_PASSAGE FOR REVIEW_
•••••

A meningococcal outbreak mainly affecting Aboriginal children from Central Australian communities could spread to the Top End, NT health experts say.
Northern Territory health authorities have mounted a large-scale immunisation campaign in an attempt to prevent an unprecedented Central Australian meningococcal outbreak from spreading to the Top End.
There have been 18 confirmed cases of the deadly disease so far this year, mainly in Aboriginal children from Central Australian, Barkly and Katherine communities.
There were only three cases in 2016, according to the NT Centre for Disease Control.
The majority of the cases are children aged under 10 infected with the serogroup W, a strain that has risen rapidly with at least 10 cases detected in September alone.
"It's unprecedented, and nationally this serogroup has emerged as a real problem," CDC acting director Charles Douglas said.
The government will this week begin offering free vaccinations to Aboriginal people aged between 12 months and 19 years in affected regions and remote communities.

•••••

_ABOUT THIS TASK_
Copy everything in the passage on the meningococcal outbreak from "The majority of" down to "in September alone.".

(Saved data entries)
•••••

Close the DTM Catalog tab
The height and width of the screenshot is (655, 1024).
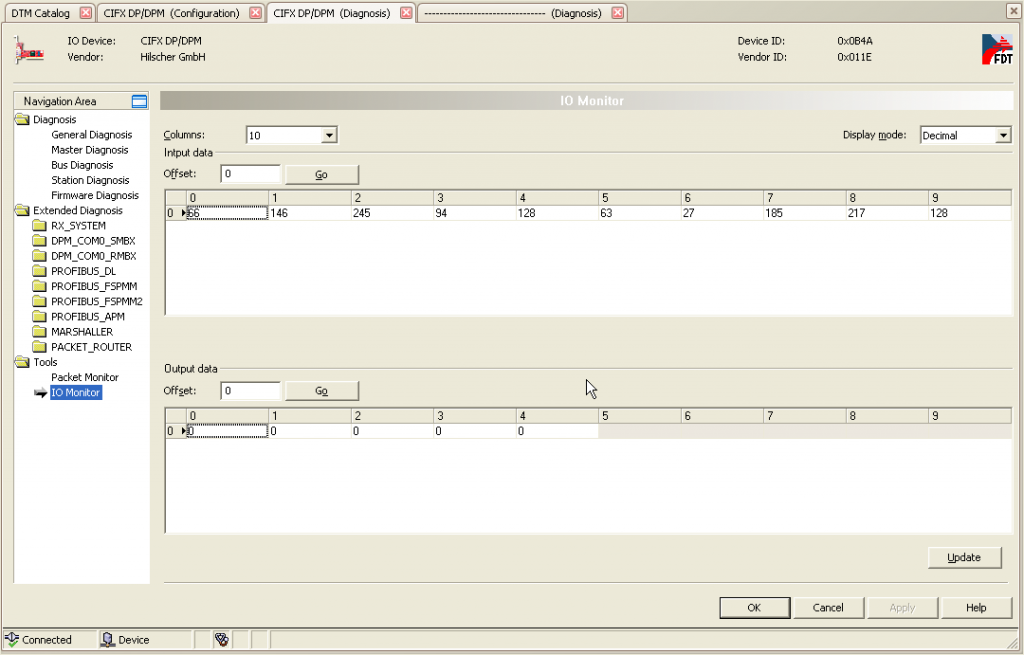pyautogui.click(x=85, y=13)
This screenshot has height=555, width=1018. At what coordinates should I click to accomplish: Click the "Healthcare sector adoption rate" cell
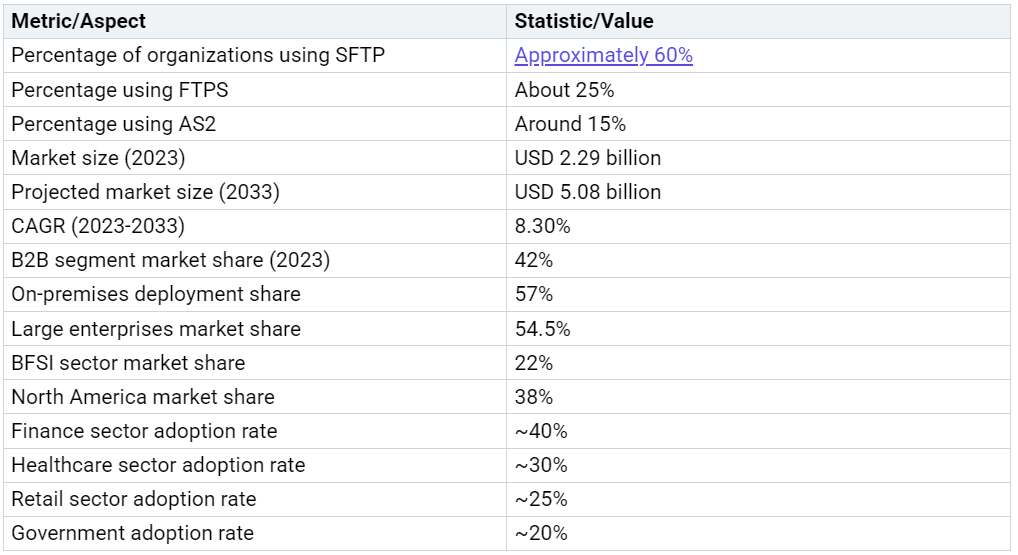point(158,465)
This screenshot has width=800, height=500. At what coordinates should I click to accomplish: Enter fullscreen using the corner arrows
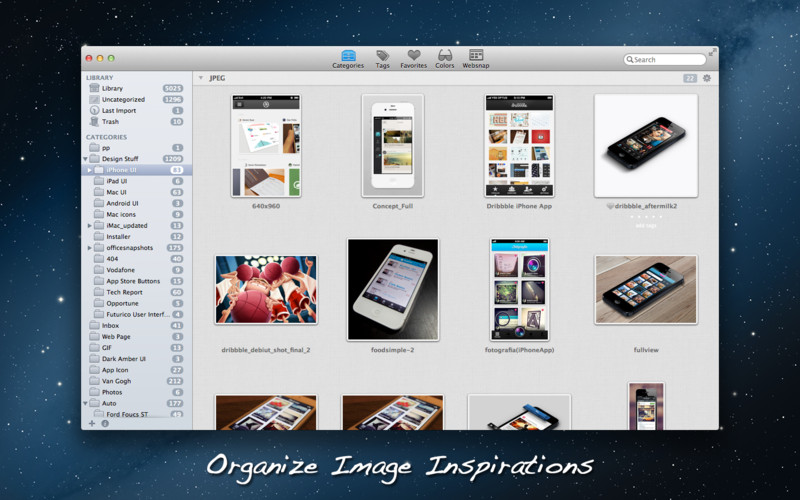[712, 52]
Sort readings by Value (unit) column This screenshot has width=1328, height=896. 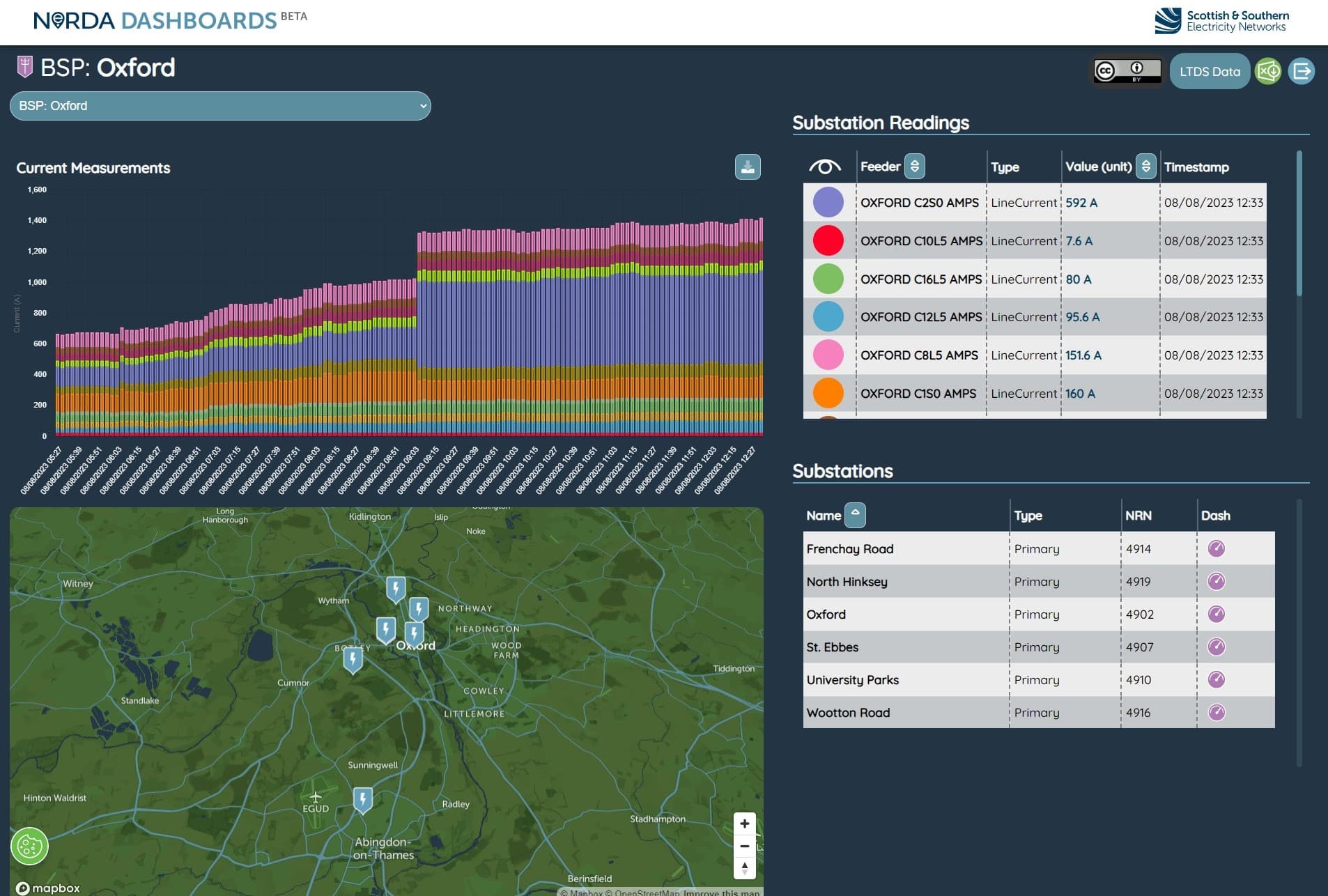tap(1145, 167)
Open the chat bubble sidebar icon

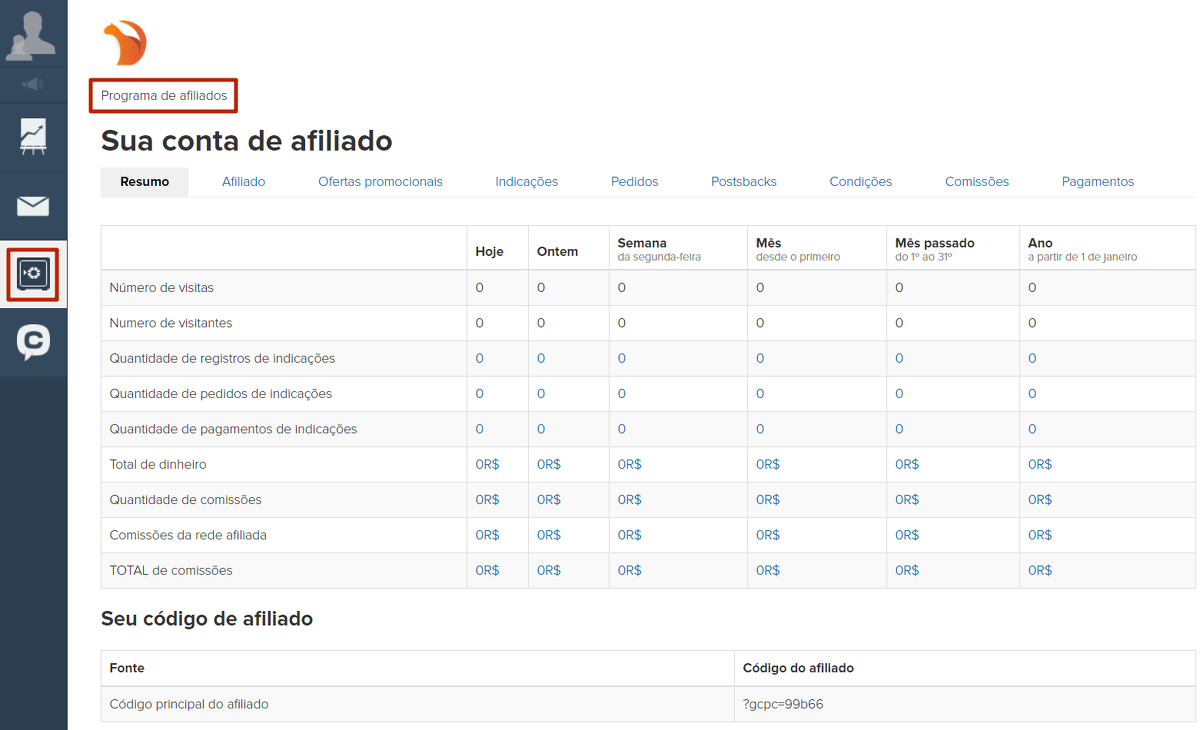pos(33,342)
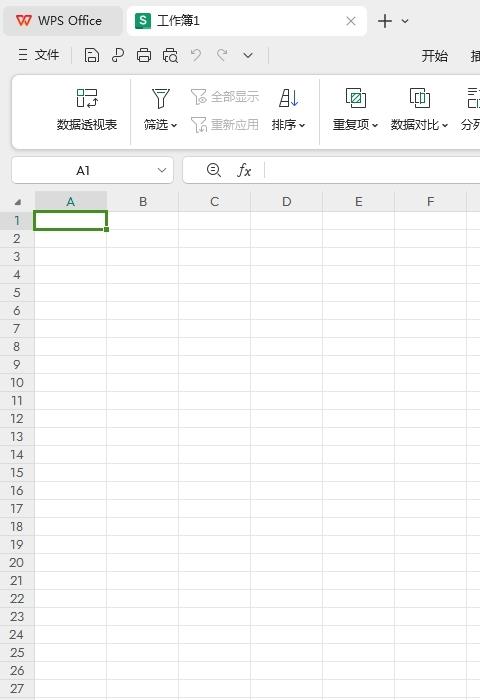Open the PivotTable (数据透视表) tool
The width and height of the screenshot is (480, 700).
click(87, 110)
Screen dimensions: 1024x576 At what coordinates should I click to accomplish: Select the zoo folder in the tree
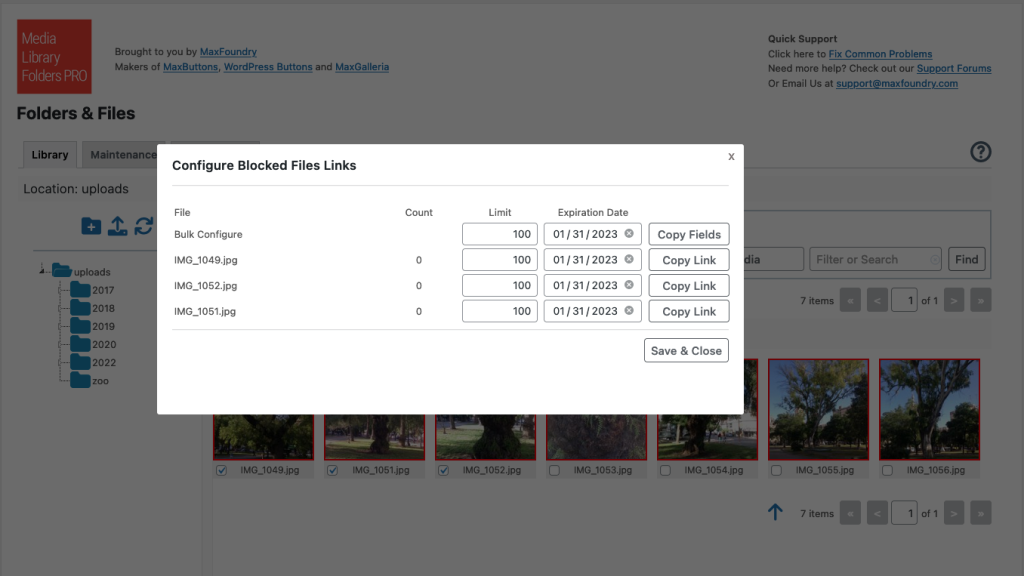pos(100,381)
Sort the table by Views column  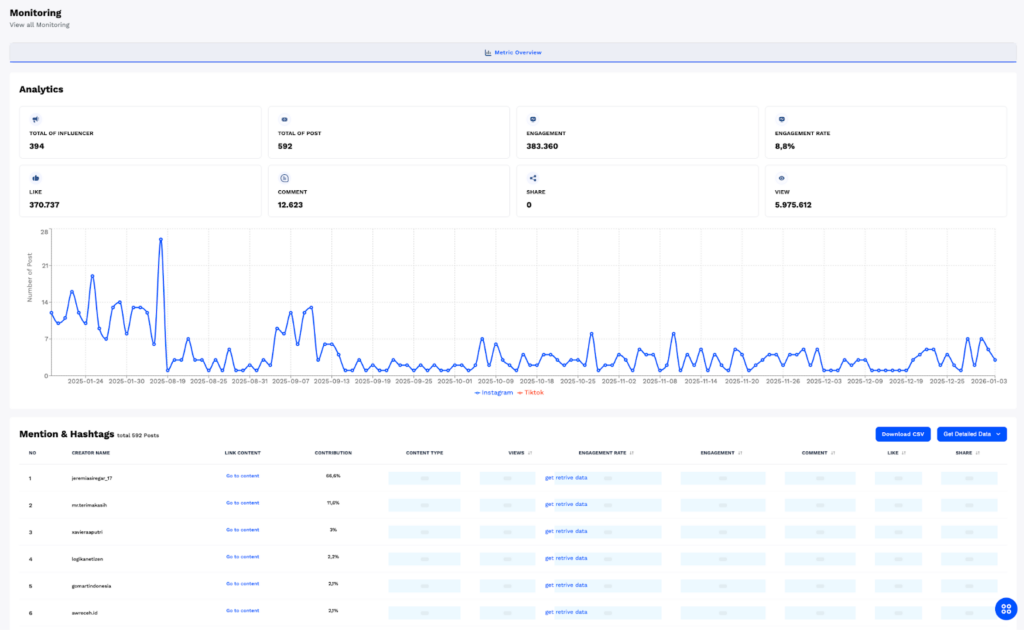coord(521,453)
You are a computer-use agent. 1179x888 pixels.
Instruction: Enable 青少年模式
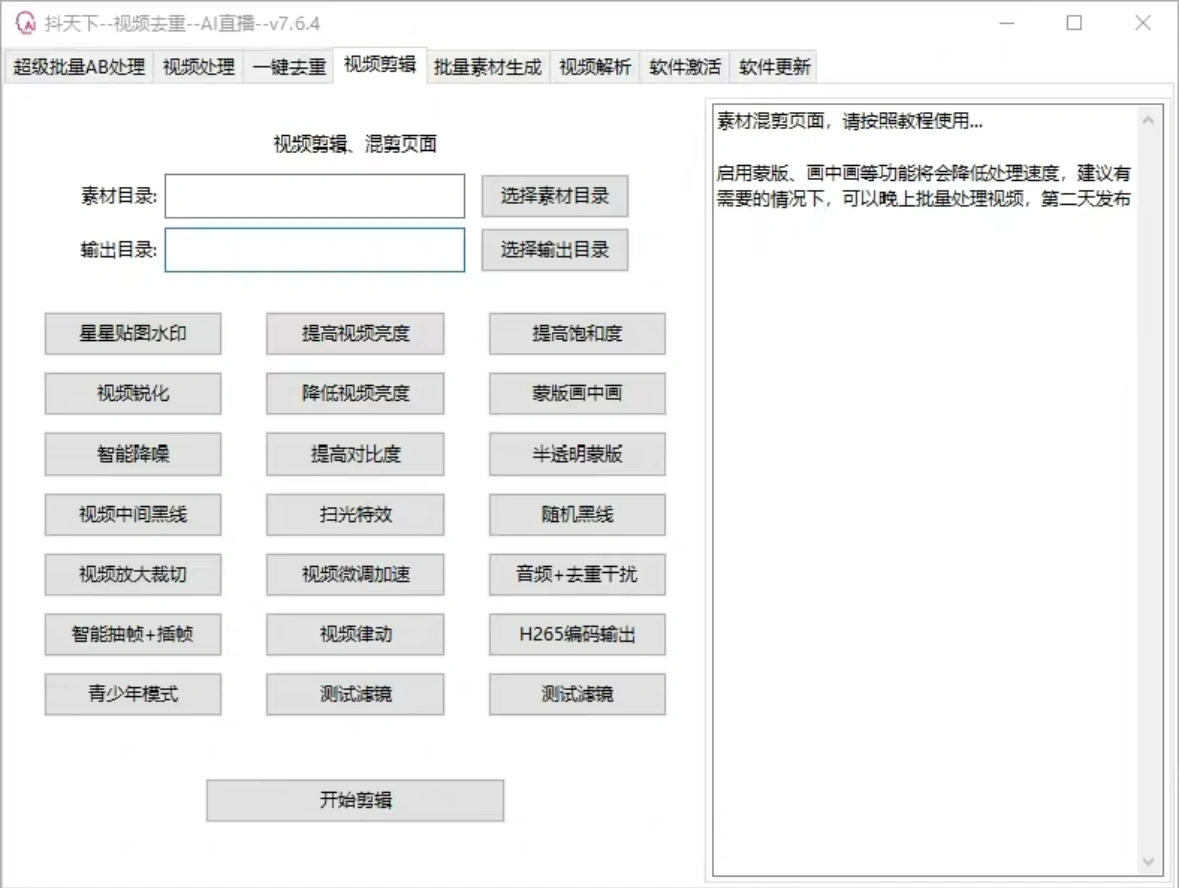coord(132,694)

•••••

_SOLUTION FOR THIS PROBLEM_
The majority of the cases are children aged under 10 infected with the serogroup W, a strain that has risen rapidly with at least 10 cases detected in September alone.